Can javascript search through my files from desktop and send them to attacker?
Historically, yes, browsers have treated the file:
scheme as one unique origin and the attack you describe would have been feasible.
But today, no, Chrome and Firefox enforce same-origin policies that restrict access between local files. (However, not all browsers do that. Most notably, Microsoft Edge still doesn't restrict read access between local files, as @dandavis has spotted.)
That is, when you open an HTML file at file:///downloads/malicious.html
in one of these browsers, a script in that document can not freely search the file system and send home sensitive files.

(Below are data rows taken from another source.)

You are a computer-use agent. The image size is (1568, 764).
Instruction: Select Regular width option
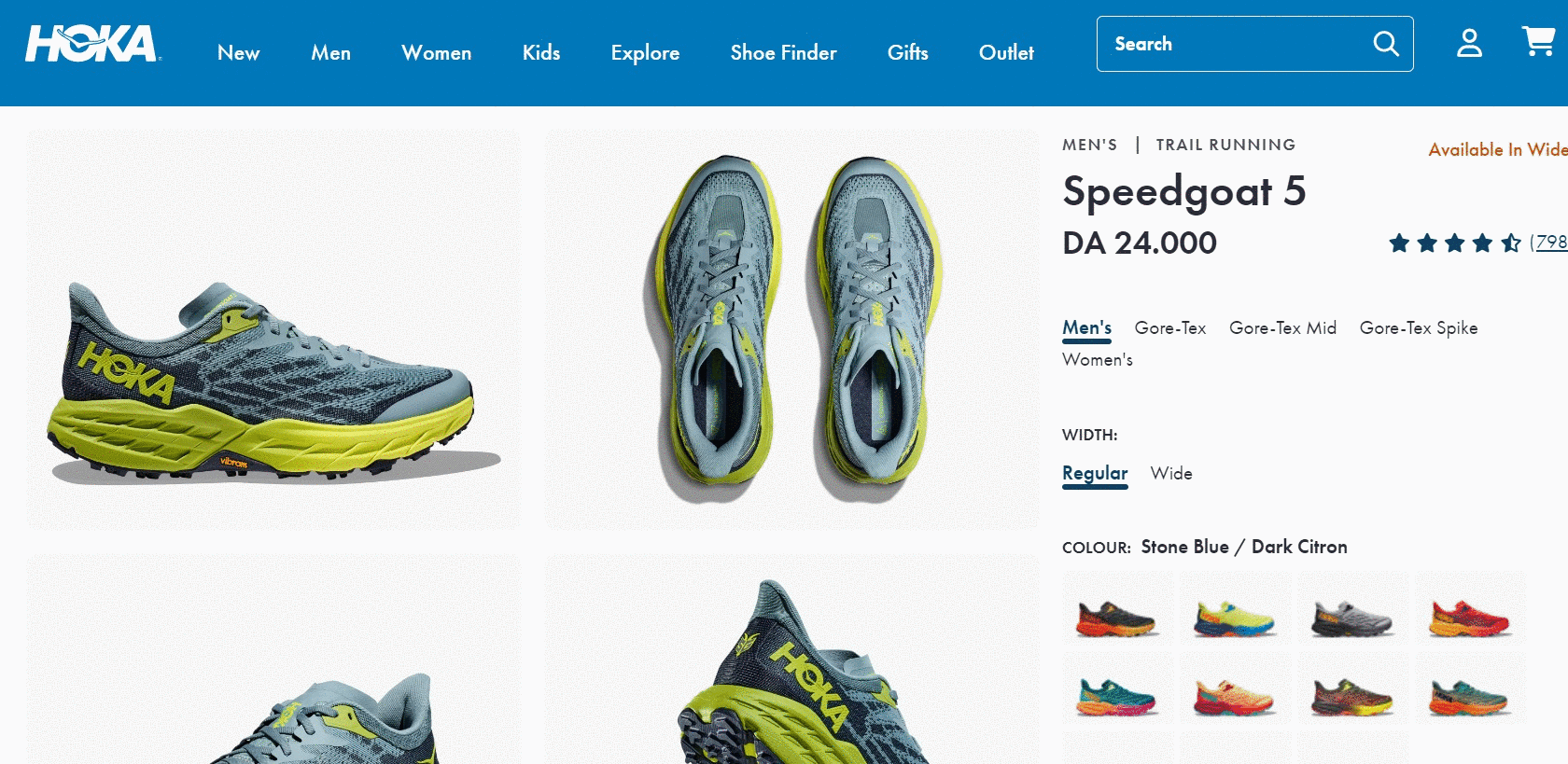(1095, 474)
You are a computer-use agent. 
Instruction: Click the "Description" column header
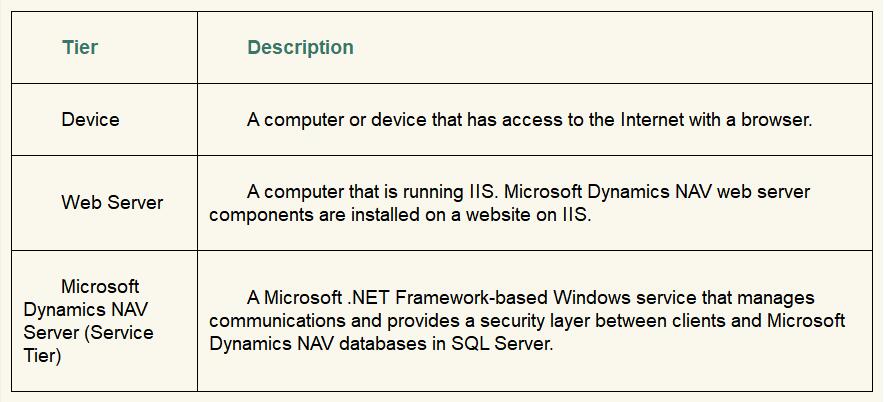click(x=300, y=47)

However, the exact way how SOPs on the file:
scheme are implemented varies between browsers and it isn't really well documented - and there doesn't seem to be an established standard for it.
Mozilla has some (potentially outdated) details documented here:
Starting in Gecko 1.9 [Mozilla's browser engine], files are allowed to read only certain other files. Specifically, a file can read another file only if the parent directory of the originating file is an ancestor directory of the target file. Directories cannot be loaded this way, however.
For example, if you have a file foo.html
which accesses another file bar.html
and you have navigated to it from the file index.html
, the load will succeed only if bar.html
is either in the same directory as index.html
or in a directory contained within the same directory as index.html
.
I couldn't find any relevant documentation for Chrome, but inter-file access seems to be completely locked down. E.g., Chrome didn't let me issue a cross-origin request for a file:
URI:
Failed to load file:///tmp/malicious.html
: Cross origin requests are only supported for protocol schemes: http
, data
, chrome
, chrome-extension
, https
.
Even trying to have a file:
document access the DOM of an iframe with the same URI failed:
Uncaught DOMException: Blocked a frame with origin "null" from accessing a cross-origin frame.
That said, opening untrusted HTML files locally is still more dangerous than loading them from a website. Although they may not be able to read all local files, they could still employ attacks such as XSSI (cross-site script inclusion) to make other local files potentially leak sensitive information.